Playwright Becky Mode's background in TV writing may not surprise theater-goers who see Fully Committed, Madison Repertory Theatre's season opener. While it's fast and funny, the story is a bit thin and lacks a strong sense of forward propulsion. And Sam, an aspiring actress doing time in the trenches of the restaurant biz while waiting for her big break, feels like a character we've seen before.
Yet Fully Committed offers another chance to see Chicago actress Amy J. Carle, who performed earlier this year as Anne Frank's mother in the Rep's The Diary of Anne Frank. Carle brings the same sort of earthy likeability to this role, as utterly different as it is. Though Fully Committed isn't deep, it does provide the stuff for an actor's tour de force. It's a one-person show in which the actor portrays over 40 characters and, simply put, Carle is phenomenal.
Sam Peliczowski is an everywoman-in-the-big-city (though the role was written as male, it's equally appropriate for a woman). Hailing from South Bend, Ind., she's the daughter of a body shop owner. In between going on auditions and nervously waiting for callbacks, Sam works the phones in the drab basement reservations office of a desperately trendy NYC restaurant.
On a particularly bad day, with her two officemates no-shows, Sam battles a relentless barrage of calls from society matrons, personal assistants to the well-to-do, Gourmet magazine, a sadistic jerk of a chef and more. Carle must shift quickly and clearly between Sam and the many callers we know through voice only.
Carle's throaty, warm voice holds up admirably, and many of her choices are a hoot, such as the ever-exasperated maitre d' Jean-Claude, or Bryce, the chipper assistant to notoriously bitchy supermodel Naomi Campbell. Bryce keeps calling back with more of Ms. Campbell's ludicrous demands (vegan tasting menu for 16 on short notice, with seating not too close to the sconces, please).
The dramatic stakes of Fully Committed are fairly low. We're mostly left wondering if Sam will finally land a great part and if she'll be able to finagle Christmas off to visit her dad in Indiana. And the whack-a-mole game of endlessly darting between phones at the three reservation desks - plus a fire-engine-red phone connecting to the chef himself - gets a bit wearying about halfway into the 90-minute show.
But as Sam's fortunes begin to improve and she starts using her own mojo as the route to the most exclusive reservations in town, so, too, does the play improve. And, thankfully, not all of the humor is squeaky clean. Mode's script deploys some appropriate f-bombs and also has us envision a truly disgusting scatological scene that, rather than being gratuitous, demonstrates just how demoralizing Sam's gig at the restaurant has become.
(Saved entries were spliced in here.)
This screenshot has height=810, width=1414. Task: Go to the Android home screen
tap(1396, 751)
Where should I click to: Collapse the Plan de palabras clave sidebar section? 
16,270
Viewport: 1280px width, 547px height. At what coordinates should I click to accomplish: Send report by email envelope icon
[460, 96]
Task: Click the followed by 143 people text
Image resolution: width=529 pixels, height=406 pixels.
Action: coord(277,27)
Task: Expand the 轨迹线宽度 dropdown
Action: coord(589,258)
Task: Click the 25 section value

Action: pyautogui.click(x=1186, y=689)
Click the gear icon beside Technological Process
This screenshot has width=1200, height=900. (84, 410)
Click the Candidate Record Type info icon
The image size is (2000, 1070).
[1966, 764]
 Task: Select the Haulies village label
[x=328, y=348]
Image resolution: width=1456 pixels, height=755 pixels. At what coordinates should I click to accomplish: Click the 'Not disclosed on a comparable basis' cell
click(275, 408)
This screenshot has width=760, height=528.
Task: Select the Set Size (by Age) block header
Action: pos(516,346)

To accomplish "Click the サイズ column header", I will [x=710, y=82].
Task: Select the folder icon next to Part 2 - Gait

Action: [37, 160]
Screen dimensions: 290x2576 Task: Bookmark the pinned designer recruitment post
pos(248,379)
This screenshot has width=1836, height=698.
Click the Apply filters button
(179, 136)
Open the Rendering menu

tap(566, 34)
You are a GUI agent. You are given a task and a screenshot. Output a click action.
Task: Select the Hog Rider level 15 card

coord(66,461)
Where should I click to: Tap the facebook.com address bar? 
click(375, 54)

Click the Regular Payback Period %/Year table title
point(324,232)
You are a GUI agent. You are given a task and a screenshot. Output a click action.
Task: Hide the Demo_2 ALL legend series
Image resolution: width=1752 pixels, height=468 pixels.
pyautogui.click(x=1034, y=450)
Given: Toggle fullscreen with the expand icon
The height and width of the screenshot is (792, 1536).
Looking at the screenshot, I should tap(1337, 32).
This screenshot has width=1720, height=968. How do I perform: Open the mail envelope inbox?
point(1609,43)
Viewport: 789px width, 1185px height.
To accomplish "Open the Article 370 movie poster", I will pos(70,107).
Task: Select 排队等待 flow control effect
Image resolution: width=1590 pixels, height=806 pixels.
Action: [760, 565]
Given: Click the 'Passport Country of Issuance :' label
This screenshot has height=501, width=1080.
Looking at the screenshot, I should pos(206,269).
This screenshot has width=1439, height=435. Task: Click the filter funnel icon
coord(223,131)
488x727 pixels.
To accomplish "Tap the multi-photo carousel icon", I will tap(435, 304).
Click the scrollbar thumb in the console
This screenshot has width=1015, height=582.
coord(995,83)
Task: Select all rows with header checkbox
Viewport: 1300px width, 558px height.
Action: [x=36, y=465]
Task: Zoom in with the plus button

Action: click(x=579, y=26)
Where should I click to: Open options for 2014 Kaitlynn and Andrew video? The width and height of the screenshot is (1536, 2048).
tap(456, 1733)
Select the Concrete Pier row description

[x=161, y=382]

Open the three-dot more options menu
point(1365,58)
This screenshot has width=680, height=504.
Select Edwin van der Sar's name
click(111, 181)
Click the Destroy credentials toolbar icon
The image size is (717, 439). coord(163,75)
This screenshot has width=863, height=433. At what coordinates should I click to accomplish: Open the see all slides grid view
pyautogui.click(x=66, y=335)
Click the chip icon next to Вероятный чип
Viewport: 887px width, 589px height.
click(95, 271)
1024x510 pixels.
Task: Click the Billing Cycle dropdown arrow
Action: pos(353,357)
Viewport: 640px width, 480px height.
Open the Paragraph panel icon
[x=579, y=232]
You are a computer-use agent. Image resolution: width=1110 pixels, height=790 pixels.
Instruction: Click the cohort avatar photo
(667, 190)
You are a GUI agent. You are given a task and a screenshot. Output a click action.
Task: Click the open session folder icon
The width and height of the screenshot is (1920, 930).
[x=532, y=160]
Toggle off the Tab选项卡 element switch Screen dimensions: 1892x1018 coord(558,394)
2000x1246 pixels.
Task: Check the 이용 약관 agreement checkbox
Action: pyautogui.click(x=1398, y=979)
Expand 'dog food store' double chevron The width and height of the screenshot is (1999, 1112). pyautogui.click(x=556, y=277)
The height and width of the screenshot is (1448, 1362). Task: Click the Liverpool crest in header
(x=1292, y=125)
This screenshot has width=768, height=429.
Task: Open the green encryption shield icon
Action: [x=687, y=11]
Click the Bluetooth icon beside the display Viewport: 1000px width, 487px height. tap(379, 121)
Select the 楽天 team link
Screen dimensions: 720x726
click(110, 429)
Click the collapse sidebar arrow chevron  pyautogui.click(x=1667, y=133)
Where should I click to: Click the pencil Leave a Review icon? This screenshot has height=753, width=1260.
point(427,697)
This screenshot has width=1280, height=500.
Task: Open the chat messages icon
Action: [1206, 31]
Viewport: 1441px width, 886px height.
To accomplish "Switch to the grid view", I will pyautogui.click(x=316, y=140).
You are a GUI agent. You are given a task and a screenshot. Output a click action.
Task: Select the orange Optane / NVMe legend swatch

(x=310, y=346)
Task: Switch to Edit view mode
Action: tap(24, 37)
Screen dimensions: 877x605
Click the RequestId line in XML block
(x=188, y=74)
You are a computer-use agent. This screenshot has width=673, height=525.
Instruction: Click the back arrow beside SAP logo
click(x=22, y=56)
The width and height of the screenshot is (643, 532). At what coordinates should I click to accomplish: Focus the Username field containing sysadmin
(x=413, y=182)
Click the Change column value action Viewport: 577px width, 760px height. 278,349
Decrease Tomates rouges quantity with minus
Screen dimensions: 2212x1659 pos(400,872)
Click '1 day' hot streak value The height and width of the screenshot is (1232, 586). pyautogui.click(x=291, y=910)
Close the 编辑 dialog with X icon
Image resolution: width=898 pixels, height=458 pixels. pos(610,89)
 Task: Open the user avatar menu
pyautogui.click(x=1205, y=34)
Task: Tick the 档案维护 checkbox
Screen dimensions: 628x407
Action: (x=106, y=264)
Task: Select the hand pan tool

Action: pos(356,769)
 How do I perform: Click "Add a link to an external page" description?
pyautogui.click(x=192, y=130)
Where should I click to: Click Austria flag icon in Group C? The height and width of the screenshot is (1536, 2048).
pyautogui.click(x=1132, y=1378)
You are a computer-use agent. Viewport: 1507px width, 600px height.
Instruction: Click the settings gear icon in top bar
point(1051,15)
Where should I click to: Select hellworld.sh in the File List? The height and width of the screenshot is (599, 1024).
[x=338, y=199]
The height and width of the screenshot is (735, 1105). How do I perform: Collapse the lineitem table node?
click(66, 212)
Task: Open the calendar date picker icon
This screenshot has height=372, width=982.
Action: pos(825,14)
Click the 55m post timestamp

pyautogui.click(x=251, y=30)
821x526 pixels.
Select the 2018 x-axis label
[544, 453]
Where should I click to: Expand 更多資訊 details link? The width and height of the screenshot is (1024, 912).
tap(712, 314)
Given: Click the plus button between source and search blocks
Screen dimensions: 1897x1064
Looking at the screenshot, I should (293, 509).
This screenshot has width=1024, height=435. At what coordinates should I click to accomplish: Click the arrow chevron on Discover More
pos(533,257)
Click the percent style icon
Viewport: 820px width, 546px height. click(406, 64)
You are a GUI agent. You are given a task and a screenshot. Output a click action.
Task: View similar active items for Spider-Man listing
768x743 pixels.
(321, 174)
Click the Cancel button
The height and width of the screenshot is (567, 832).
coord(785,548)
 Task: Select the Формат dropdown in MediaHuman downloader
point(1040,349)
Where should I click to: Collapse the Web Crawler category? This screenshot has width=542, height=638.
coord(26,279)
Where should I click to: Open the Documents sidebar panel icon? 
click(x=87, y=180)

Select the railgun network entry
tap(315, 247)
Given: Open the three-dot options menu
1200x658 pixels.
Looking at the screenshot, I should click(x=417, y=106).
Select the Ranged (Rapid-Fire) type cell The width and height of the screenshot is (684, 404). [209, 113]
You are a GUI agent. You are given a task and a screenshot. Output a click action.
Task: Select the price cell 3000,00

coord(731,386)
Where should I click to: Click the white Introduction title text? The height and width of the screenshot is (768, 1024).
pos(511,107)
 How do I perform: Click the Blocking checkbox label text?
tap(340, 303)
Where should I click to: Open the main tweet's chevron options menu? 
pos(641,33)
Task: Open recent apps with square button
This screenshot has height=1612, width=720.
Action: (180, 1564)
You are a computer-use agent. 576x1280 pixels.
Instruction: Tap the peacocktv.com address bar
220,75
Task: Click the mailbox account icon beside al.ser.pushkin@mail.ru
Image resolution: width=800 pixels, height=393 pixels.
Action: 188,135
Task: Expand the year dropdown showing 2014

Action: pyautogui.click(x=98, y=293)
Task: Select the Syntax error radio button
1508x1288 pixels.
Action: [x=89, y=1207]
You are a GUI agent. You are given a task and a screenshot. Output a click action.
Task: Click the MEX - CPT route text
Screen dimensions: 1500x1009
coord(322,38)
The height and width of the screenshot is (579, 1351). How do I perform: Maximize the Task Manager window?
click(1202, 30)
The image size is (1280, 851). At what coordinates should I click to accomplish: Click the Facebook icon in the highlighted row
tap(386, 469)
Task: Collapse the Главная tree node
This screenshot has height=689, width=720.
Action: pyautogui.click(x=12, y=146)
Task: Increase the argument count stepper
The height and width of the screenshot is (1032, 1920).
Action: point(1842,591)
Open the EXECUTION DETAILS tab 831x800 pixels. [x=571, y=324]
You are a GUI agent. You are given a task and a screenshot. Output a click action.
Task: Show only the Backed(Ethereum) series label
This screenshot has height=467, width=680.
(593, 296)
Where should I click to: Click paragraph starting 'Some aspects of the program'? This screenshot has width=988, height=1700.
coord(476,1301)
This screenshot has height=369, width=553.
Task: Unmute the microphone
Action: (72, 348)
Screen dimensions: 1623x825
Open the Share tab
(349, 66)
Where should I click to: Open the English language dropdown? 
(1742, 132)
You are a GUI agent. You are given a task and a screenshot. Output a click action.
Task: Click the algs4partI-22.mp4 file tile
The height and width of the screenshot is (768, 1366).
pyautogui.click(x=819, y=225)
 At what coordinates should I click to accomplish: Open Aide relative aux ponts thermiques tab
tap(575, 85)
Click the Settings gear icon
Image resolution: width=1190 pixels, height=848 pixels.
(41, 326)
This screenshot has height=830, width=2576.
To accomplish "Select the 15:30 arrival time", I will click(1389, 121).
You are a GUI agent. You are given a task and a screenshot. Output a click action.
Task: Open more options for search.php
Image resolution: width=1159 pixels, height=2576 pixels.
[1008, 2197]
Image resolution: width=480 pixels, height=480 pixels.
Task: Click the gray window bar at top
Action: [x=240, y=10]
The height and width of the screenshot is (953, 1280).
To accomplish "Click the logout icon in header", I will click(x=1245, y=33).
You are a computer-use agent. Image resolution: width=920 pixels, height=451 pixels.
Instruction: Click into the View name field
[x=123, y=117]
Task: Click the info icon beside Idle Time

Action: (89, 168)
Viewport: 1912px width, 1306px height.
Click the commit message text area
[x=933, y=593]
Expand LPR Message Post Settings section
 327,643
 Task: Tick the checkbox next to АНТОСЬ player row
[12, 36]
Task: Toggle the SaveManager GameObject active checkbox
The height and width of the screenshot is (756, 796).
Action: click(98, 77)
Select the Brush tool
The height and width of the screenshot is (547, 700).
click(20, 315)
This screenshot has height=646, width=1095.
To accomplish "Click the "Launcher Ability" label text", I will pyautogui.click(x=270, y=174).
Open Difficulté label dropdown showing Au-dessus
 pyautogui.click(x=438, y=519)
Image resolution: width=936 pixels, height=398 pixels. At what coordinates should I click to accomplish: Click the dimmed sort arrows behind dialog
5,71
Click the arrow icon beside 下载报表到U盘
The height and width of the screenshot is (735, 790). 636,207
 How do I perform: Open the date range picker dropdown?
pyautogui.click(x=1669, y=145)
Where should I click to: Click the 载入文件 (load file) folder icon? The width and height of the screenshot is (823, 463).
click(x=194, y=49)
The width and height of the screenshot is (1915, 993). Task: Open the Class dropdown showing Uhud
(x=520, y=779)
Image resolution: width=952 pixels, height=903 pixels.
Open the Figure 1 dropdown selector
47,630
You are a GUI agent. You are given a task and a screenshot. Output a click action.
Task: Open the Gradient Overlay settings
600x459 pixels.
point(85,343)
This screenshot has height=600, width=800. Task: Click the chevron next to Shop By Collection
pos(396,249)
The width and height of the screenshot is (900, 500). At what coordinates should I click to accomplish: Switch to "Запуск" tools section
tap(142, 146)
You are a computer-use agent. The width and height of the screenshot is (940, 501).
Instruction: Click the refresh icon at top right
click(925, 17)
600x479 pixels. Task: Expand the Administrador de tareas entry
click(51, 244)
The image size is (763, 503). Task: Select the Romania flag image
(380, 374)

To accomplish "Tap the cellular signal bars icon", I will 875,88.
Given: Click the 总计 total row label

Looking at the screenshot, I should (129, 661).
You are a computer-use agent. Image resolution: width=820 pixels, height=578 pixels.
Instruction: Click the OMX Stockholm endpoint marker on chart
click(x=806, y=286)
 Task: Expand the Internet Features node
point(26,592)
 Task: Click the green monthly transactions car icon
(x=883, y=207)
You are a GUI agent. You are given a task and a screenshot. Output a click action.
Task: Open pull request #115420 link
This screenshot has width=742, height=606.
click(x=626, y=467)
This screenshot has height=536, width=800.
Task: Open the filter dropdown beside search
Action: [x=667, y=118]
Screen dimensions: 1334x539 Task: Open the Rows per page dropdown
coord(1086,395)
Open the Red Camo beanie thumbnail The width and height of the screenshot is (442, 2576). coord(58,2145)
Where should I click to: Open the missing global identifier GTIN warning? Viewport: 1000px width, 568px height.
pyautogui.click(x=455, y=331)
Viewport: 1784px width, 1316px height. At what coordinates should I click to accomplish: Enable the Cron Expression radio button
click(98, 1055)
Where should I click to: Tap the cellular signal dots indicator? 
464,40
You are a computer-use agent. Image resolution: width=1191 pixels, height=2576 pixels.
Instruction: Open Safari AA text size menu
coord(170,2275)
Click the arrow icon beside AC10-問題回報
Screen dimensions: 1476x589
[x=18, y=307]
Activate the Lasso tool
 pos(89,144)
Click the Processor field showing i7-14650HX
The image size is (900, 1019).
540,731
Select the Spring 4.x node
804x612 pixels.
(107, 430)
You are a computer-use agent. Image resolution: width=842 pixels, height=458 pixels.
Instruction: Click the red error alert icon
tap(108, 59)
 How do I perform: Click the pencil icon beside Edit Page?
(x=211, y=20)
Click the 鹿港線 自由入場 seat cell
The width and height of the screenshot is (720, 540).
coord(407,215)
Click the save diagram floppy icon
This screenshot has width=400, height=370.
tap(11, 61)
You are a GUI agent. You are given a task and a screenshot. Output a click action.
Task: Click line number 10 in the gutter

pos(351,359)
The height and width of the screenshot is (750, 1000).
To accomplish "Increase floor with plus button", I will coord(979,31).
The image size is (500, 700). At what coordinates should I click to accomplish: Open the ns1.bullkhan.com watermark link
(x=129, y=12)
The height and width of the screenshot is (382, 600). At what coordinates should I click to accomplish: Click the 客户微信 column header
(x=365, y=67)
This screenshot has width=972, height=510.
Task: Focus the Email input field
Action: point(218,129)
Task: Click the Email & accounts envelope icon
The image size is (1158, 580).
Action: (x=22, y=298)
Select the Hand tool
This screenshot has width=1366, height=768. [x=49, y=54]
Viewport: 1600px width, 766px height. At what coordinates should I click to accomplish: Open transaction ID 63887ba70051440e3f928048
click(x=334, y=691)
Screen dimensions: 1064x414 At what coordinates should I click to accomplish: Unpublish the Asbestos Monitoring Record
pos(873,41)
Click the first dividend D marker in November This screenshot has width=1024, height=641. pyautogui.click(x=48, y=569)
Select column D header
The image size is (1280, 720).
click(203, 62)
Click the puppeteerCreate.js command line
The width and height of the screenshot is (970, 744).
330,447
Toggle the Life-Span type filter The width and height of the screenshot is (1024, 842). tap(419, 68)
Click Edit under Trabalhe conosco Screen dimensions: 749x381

The only big clunker in the humor comes early on, in the form of a caller named Mrs. Watanabe. That bit is plagued by the sort of Asian ethnic stereotyping (think "runch," not "lunch") that seems out of place in something written only a decade ago. One wonders why playwright Mode included this in the first place, and why director Trevin Gay didn't ax it.
Still, those looking for a laugh will find it, and it's a joy to see an actress like Carle firing on all cylinders. She's exceptional, and theater fans should hope that the Rep continues to bring her to Madison.